» **Problem to work on**
Copy the court opinion from "Page 249 U. S. 391" up to and including "94 Wash. 291.", switching "amended complaint" to "revised complaint".

» **Source**
* begin *

The construction of a state statute must be judged by its
necessary effect; the name is not conclusive. P.
249 U. S.
394.
A law of the State of Washington requires that products of
petroleum, intended for use or consumption in the state, shall be
inspected before being sold or offered for sale, and imposes fees
for inspection by which in 10 years over $335,000 was collected, of
which only about $80,000 was disbursed for expenses, leaving a
revenue of over $255,000.
Held, in respect of such
products imported from another state for sale in Washington, that
the charge is excessive, and an unconstitutional burden on
interstate commerce.
Id.
94 Wash. 291 reversed.
The case is stated in the opinion.
Page 249 U. S. 391
MR. JUSTICE DAY delivered the opinion of the Court
Plaintiff in error filed a complaint and an amended complaint in
the Superior Court of Thurston County, Washington, to enjoin the
collection of fees prescribed by the Oil Inspection Act of that
state upon the ground that the statute was in contravention of the
Constitution of the United States. The superior court held the law
to be unconstitutional. Upon appeal, the Supreme Court of
Washington reversed the judgment. 94 Wash. 291.
The statute is the "state Oil Inspection Law" (Laws 1907, p.
412) of the State of Washington. Its provisions are thus summarized
in the opinion of the supreme court of the state:
"The inspection law referred to in the complaint was first
passed during the legislative session for the year 1905 (Laws 1905,
p. 310). That act was amended in 1907, and will be found in chapter
192 of the Laws of 1907, p. 413 (Rem.Code, § 6051
et
seq.). Section 3 (
id., § 6052) of this act
provides that all gasoline, benzine, distillate, or
Page 249 U. S. 392
other volatile product of petroleum intended for use or
consumption in this state for illuminating, manufacturing,
domestic, or power purposes, 'before being sold or offered for
sale,' shall be inspected by the state oil inspector or his
deputies. When the inspection is made, a certificate is to be
issued, and the barrel or receptacle which contains the oil must be
labeled or branded. Section 4 (
id., § 6053) of the
act contains a schedule of the fees which shall be paid for the
inspection. Section 6 (
id., § 6055) provides that, if
any person or persons, whether manufacturer, vender, or dealer, or
as agent or representative of any manufacturer, vender, or dealer,
'shall sell or attempt to sell' to any person, firm or corporation
in this state, any illuminating oil, gasoline, benzine, distillate,
or any volatile product of petroleum intended for use or
consumption within this state that has not been inspected and
branded according to the provisions of the act 'shall be guilty of
a misdemeanor.' By the Laws of 1913, chapter 60, p. 196 (Rem.Code,
§ 3000-1
et seq.), it was made the duty of the
commissioner of agriculture to exercise all the powers and perform
all the duties which, by the law of 1907, were vested in and
required to be performed by the state oil inspector."

* end *

(Records from a pointing dataset)
* begin *

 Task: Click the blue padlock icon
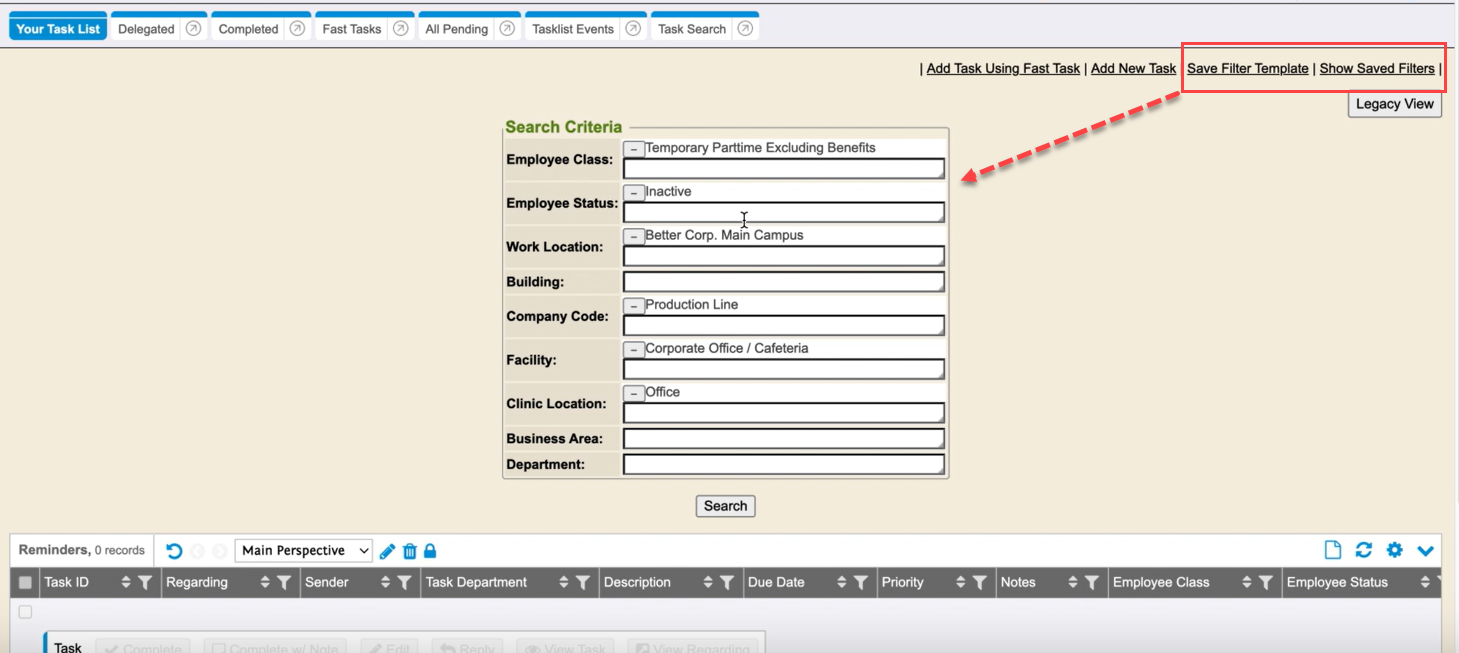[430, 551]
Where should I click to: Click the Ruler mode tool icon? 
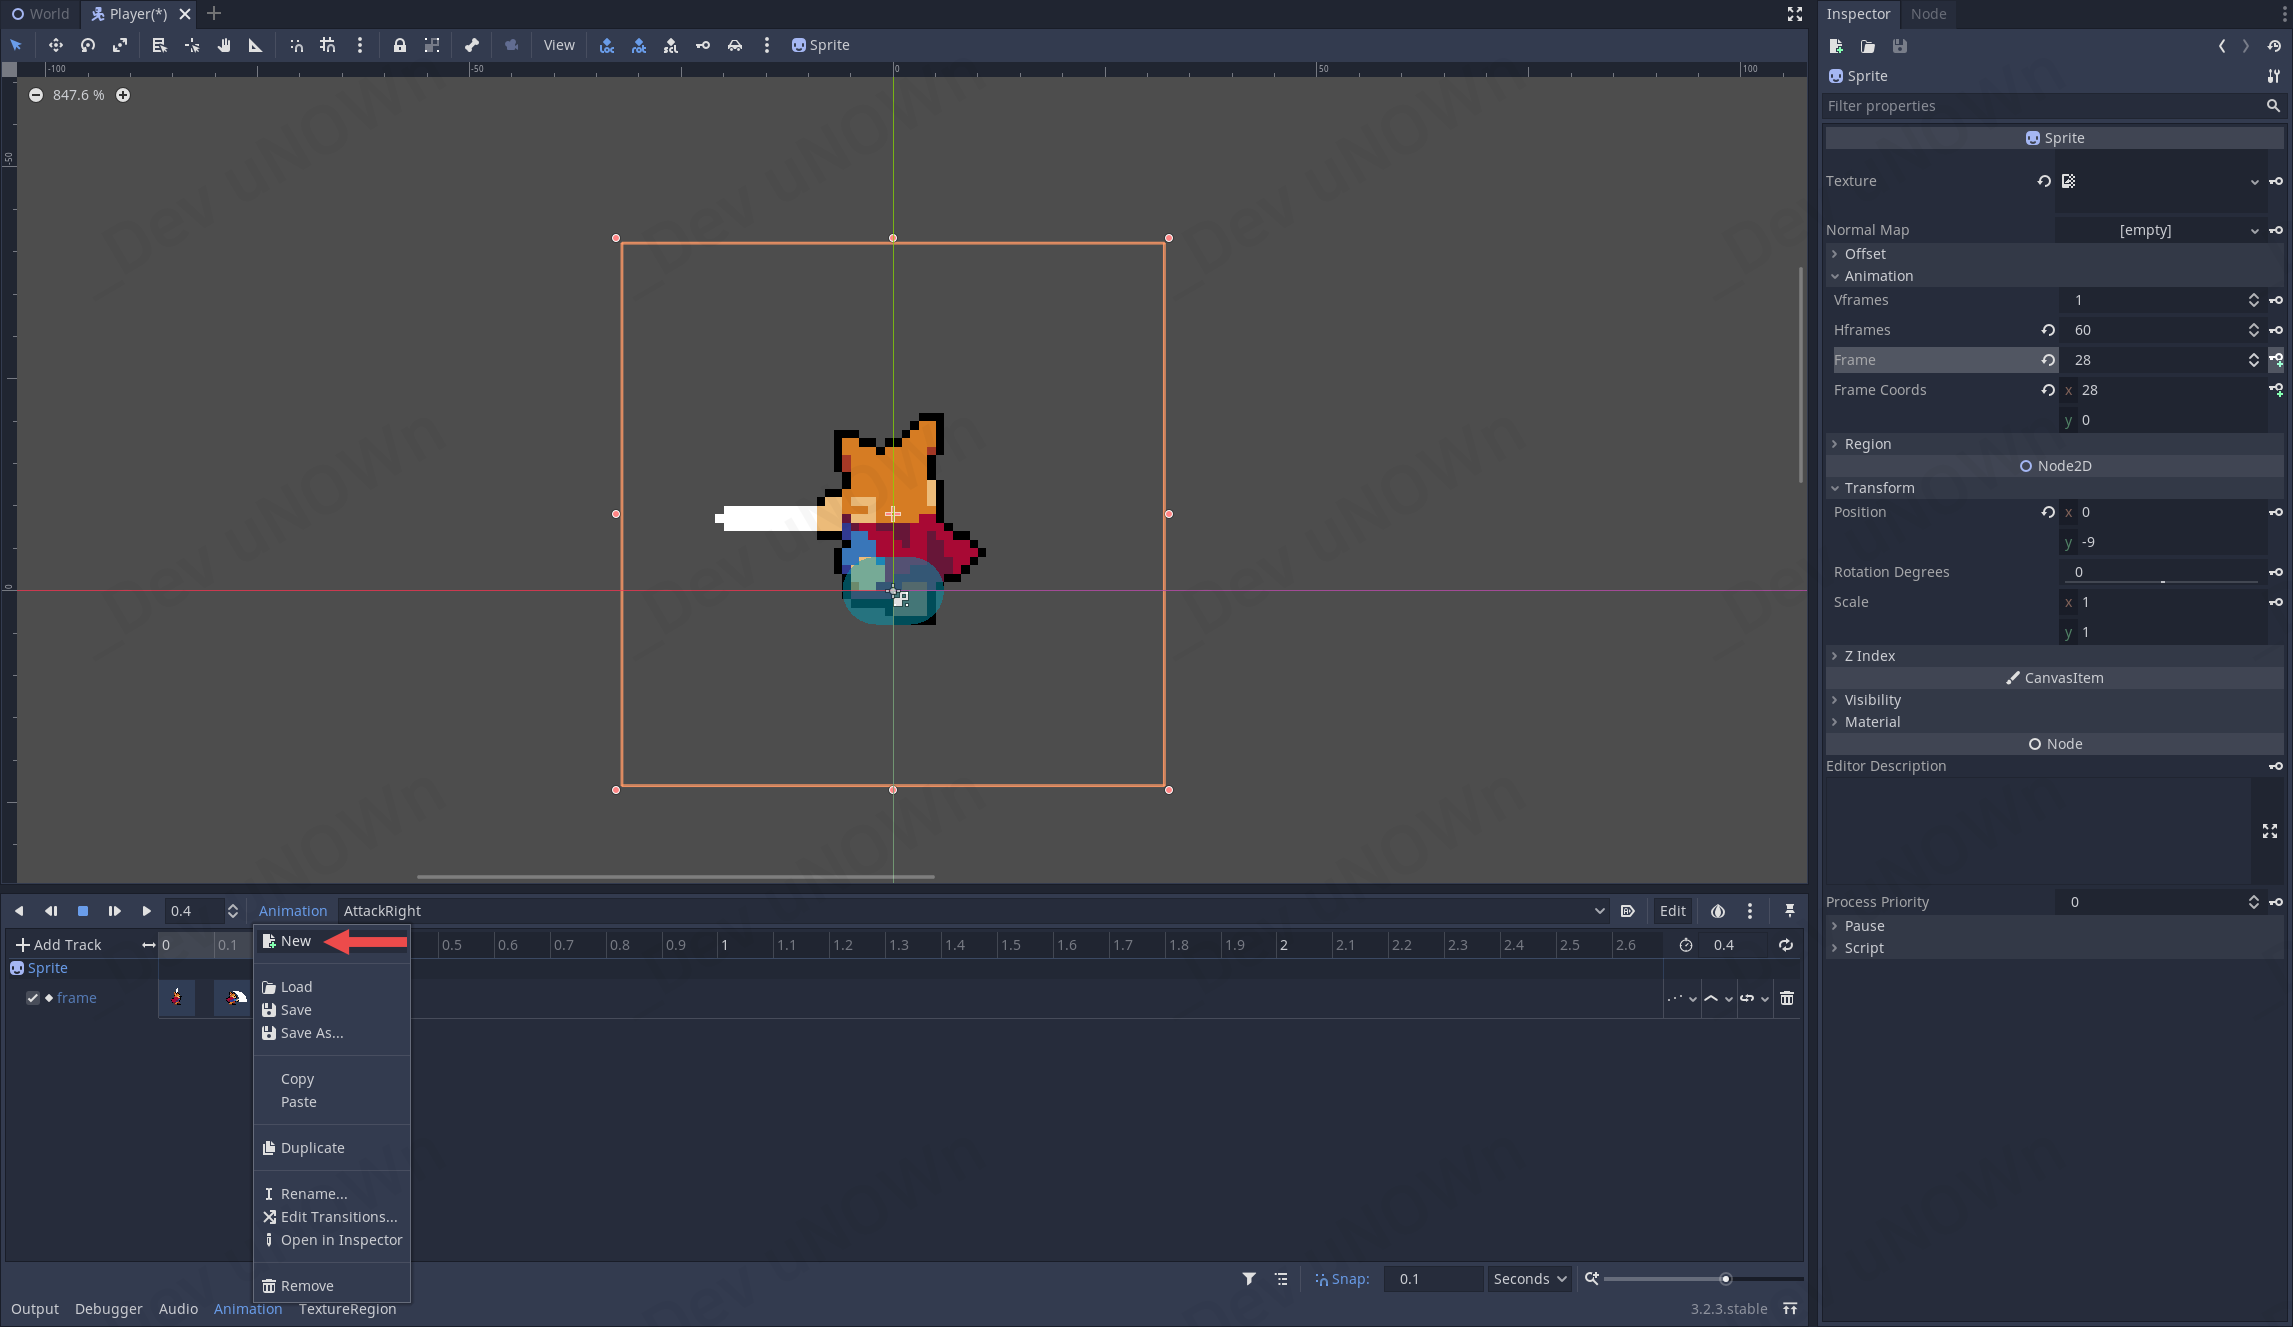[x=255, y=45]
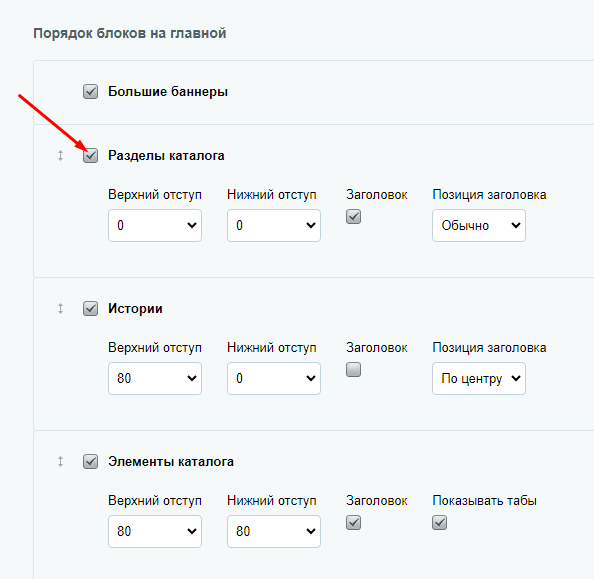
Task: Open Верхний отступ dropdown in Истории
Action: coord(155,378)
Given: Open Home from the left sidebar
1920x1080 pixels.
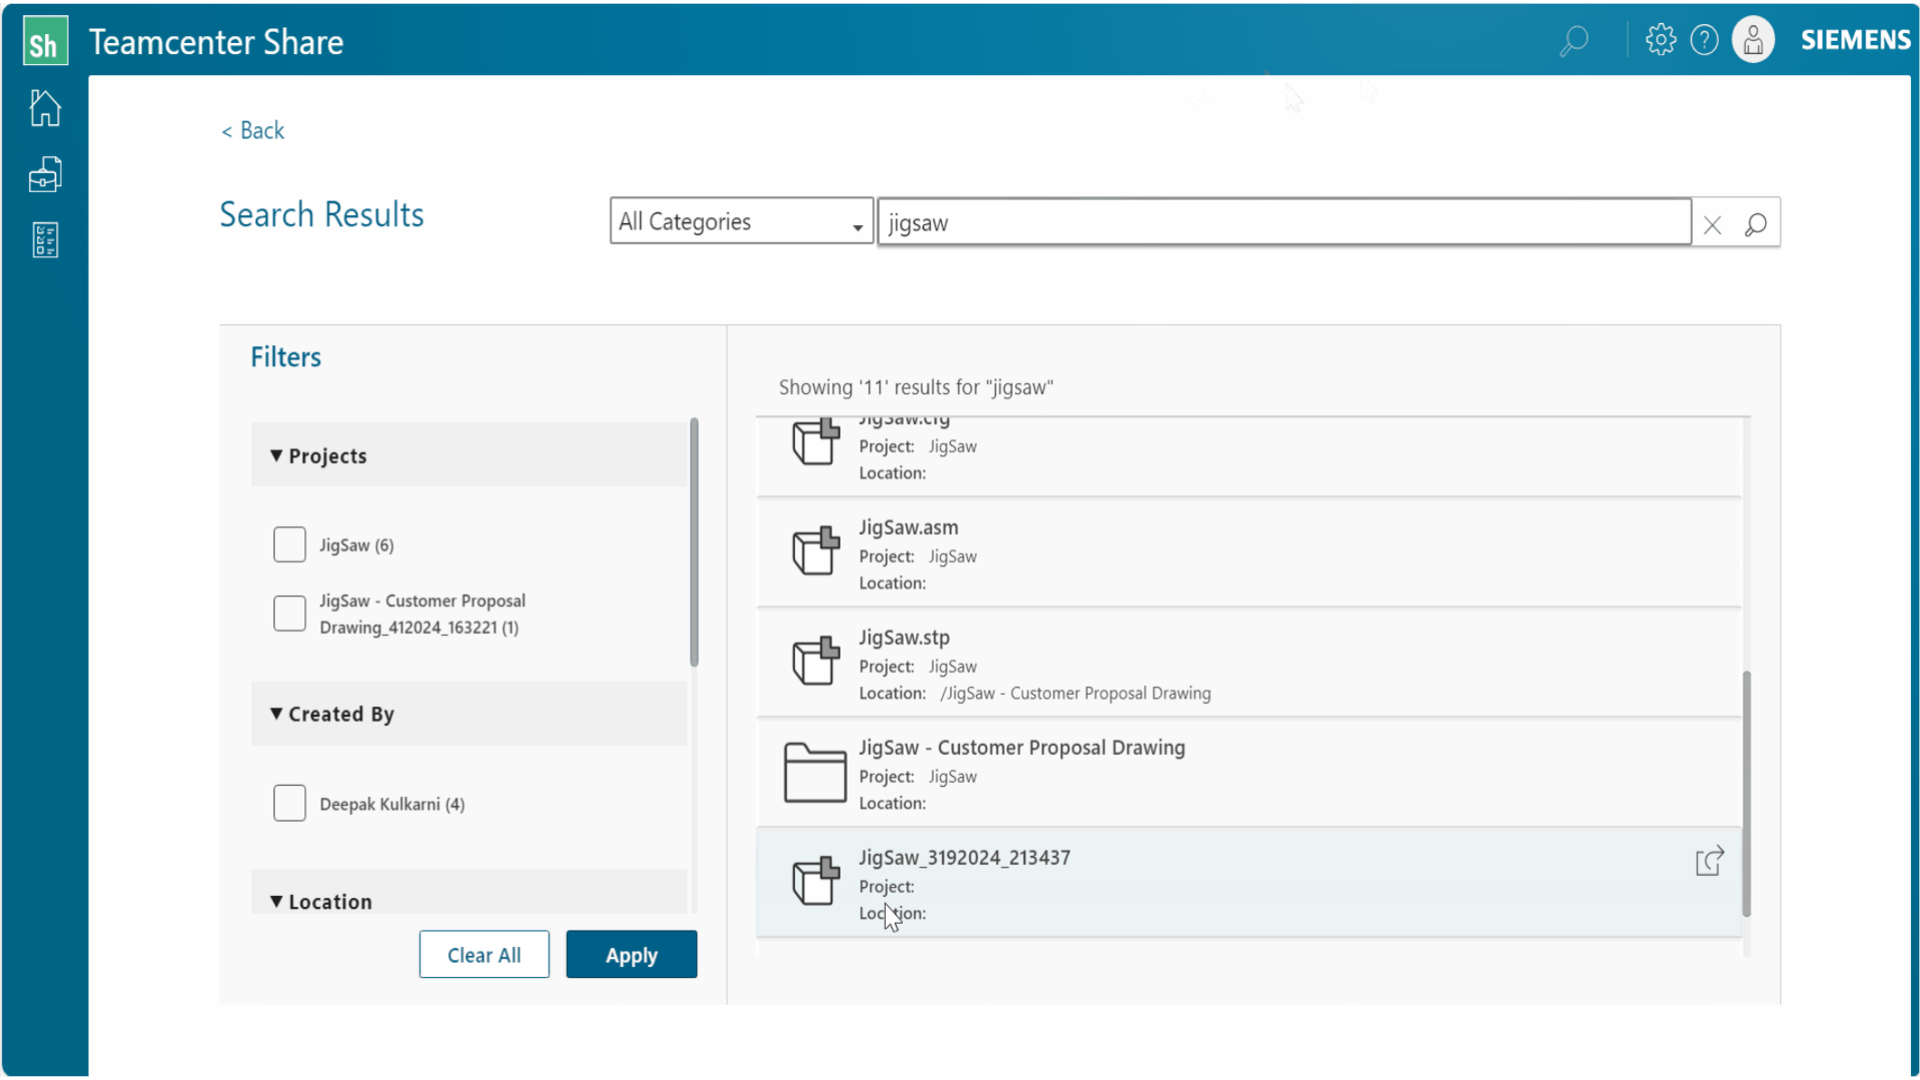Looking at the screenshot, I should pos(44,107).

* end *

» **Answer below**
Page 249 U. S. 391
MR. JUSTICE DAY delivered the opinion of the Court
Plaintiff in error filed a complaint and an revised complaint in
the Superior Court of Thurston County, Washington, to enjoin the
collection of fees prescribed by the Oil Inspection Act of that
state upon the ground that the statute was in contravention of the
Constitution of the United States. The superior court held the law
to be unconstitutional. Upon appeal, the Supreme Court of
Washington reversed the judgment. 94 Wash. 291.